In the records below, the line with "Open the command" opens the range and the line with "You are a computer-use agent. The" closes it; print that range exactly and nothing else.

################

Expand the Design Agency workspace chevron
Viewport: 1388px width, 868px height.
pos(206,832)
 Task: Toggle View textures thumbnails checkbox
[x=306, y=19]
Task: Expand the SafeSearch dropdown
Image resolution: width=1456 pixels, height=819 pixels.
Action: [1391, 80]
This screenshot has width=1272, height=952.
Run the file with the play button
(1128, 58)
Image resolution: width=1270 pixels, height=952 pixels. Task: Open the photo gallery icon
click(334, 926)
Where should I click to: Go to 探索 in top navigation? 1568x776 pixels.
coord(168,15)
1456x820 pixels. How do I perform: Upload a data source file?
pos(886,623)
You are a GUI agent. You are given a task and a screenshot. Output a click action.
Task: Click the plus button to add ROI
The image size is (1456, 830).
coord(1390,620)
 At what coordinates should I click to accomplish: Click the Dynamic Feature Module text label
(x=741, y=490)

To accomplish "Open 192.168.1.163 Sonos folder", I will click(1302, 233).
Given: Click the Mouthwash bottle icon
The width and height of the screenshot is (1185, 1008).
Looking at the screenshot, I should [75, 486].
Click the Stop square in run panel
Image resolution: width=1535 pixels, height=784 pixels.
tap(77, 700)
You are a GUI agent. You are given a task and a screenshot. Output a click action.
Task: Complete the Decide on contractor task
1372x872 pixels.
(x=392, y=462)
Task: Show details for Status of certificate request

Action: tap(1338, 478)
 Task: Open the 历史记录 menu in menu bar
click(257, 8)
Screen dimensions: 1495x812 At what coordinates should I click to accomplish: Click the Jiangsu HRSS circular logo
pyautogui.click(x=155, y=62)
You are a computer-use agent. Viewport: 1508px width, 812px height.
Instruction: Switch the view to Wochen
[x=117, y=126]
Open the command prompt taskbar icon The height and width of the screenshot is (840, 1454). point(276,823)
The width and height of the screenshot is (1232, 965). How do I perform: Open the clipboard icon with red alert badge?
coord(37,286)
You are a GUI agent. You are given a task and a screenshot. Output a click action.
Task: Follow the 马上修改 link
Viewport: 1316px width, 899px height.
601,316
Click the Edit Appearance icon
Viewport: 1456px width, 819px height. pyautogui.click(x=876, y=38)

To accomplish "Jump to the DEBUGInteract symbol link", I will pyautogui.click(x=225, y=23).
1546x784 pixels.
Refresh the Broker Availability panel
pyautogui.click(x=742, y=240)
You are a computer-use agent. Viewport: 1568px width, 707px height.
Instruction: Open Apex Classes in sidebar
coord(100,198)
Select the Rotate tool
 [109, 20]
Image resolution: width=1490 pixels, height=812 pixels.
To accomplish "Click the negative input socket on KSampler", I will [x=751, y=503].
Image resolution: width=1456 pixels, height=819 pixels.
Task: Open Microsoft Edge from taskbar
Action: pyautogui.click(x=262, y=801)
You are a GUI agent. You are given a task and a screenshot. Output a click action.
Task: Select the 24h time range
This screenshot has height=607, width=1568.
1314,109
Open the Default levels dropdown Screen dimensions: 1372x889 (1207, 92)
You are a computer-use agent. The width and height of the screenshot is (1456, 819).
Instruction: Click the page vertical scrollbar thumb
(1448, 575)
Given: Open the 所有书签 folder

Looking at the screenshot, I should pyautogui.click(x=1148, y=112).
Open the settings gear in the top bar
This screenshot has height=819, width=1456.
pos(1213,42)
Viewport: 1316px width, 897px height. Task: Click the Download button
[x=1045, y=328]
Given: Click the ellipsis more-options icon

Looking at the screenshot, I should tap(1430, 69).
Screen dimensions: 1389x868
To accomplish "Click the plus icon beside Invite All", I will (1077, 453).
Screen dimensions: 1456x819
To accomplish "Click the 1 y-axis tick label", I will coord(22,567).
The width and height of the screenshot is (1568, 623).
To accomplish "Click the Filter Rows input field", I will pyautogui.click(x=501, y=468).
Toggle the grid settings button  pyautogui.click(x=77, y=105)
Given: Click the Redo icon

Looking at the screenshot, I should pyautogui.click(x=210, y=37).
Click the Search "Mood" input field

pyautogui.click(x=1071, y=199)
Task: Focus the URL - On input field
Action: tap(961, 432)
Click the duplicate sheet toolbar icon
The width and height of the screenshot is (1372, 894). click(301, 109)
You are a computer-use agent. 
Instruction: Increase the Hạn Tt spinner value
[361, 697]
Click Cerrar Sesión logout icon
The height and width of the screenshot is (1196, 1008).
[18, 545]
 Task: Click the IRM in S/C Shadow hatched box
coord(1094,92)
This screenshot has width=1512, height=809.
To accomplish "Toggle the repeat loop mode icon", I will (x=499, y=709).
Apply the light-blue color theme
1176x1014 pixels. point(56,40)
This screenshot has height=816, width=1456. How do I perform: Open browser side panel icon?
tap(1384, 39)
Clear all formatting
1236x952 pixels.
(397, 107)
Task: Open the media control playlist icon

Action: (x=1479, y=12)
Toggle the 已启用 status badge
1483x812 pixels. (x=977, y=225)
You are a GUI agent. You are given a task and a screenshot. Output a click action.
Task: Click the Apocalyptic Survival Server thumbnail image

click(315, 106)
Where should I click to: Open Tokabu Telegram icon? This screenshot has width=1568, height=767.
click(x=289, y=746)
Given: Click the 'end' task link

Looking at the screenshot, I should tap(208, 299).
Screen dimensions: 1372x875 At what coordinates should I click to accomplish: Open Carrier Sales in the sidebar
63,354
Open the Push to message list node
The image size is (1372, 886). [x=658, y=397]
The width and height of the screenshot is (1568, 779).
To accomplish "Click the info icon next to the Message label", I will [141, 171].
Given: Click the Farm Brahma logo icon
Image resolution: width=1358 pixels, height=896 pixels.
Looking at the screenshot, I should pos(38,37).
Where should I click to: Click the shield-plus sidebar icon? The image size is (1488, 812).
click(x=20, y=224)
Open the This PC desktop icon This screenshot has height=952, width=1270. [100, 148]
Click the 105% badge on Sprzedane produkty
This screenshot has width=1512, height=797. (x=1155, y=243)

################

:: Reply ::
Open the command prompt taskbar icon The height and width of the screenshot is (840, 1454). point(276,823)
The width and height of the screenshot is (1232, 965). How do I perform: Open the clipboard icon with red alert badge?
coord(37,286)
You are a GUI agent. You are given a task and a screenshot. Output a click action.
Task: Follow the 马上修改 link
Viewport: 1316px width, 899px height.
601,316
Click the Edit Appearance icon
Viewport: 1456px width, 819px height. pyautogui.click(x=876, y=38)

To accomplish "Jump to the DEBUGInteract symbol link", I will pyautogui.click(x=225, y=23).
1546x784 pixels.
Refresh the Broker Availability panel
pyautogui.click(x=742, y=240)
You are a computer-use agent. Viewport: 1568px width, 707px height.
Instruction: Open Apex Classes in sidebar
coord(100,198)
Select the Rotate tool
 [109, 20]
Image resolution: width=1490 pixels, height=812 pixels.
To accomplish "Click the negative input socket on KSampler", I will [x=751, y=503].
Image resolution: width=1456 pixels, height=819 pixels.
Task: Open Microsoft Edge from taskbar
Action: pyautogui.click(x=262, y=801)
You are a GUI agent. You are given a task and a screenshot. Output a click action.
Task: Select the 24h time range
This screenshot has height=607, width=1568.
1314,109
Open the Default levels dropdown Screen dimensions: 1372x889 (1207, 92)
You are a computer-use agent. The width and height of the screenshot is (1456, 819).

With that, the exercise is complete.